Oh wow!!  I definitely detect the milkiness.  That's one reason I was blown away by it.  It smells like no other vanilla I have encountered.

I just placed a 2nd order last night and had Velvet Peppercorn on the list, as well as Snow Witch.  I really wanted Marzipan but they are sold out right now.


----------



## grumpy_owl (Apr 9, 2015)

Velvet Peppercorn will change your life!

I haven't soaped with either of the others yet so it's not fair to be all "meh" when I've only smelled them OOB. But I just did a big gift basket for the Los Angeles Community Garden Council fundraiser and if I don't smell vanilla again until Christmas, it will be too soon.
(Told you I was grumpy...)


----------



## Gren (Apr 16, 2015)

Thanks to this thread, I ended up purchasing several fragrances from Mad Oils.  My assessment:

Vanilla Milk - Apparently it's THE vanilla scent for vanilla haters.  Wasn't super impressive OOB since I'm not a big vanilla fan...but in body butter the dry down is amazing.  I guess the best way to describe it is creamy and candy like, but not sickeningly sweet and definitely doesn't have that buttery note that I hate.

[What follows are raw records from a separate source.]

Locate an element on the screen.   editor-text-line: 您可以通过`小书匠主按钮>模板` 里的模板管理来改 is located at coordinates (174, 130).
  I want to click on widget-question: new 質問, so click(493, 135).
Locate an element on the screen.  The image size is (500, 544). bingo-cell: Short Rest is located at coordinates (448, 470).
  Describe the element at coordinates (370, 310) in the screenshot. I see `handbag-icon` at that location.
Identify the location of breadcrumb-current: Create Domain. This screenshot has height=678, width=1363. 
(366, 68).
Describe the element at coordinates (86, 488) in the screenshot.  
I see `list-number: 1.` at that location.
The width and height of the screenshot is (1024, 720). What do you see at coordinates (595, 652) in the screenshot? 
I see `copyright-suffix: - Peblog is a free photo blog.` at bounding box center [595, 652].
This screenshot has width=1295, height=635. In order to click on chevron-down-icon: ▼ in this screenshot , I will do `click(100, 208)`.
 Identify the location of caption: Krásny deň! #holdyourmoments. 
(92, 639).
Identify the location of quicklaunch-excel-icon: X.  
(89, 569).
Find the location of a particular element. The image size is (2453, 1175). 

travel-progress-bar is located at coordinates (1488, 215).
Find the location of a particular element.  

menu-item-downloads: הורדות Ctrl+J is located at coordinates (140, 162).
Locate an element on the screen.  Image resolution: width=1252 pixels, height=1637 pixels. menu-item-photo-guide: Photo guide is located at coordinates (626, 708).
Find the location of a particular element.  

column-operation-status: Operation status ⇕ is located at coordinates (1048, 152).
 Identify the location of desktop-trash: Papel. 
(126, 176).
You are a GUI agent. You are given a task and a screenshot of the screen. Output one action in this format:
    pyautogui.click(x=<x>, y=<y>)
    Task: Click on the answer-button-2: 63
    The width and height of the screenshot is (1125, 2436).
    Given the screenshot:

Golden Embargo - This would probably be the greatest scent of all time if it were just a little bit stronger.  Also used in body butter (hard to detect even immediately after mixing), and also smells fantastic after a few minutes on the skin.  I don't really even know how to describe it...definitely amber but brighter?

Smoke & Mirrors - Pretty much exactly what it sounds like.  The smokiness is readily apparent, but there's something else that reminds me of fresh rolled cigars.  Not a bad thing by any means, and definitely geared more towards guys.

Velvet Peppercorn - I'm on the fence with this one.  It's peppery and very slightly sweet.  Used in a hand cream, disappointed the scent didn't last very long.

Hedonic Tonic - I really wanted to love this one.  Used in a hand cream, and I keep using it to find something to love about it.  But right off the bat it smells like lemon Pine-Sol.  When it dries a bit I get a sense of daisies and maybe the merest hint of mint/sage...but that initial cleaner smell is really off-putting.  I just can't imagine someone picking up the jar to sniff it and thinking, "Yeah, I want to smell like a freshly cleaned bathroom." 

Sexy Beast - Haven't used it yet, but it is perfect OOB.  According to the description it's pretty much all florals, but it's so hip and bright where other floral heavy fragrances smell like old ladies' perfume.  I'm not practiced enough to detect any individual floral notes (maybe honeysuckle), it just all blends together so well.  Definitely fit for a body spray/perfume, but should be perfect in anything.


----------



## cgirard4 (Apr 16, 2015)

I just placed my first order with them. I am so happy to see this post!


----------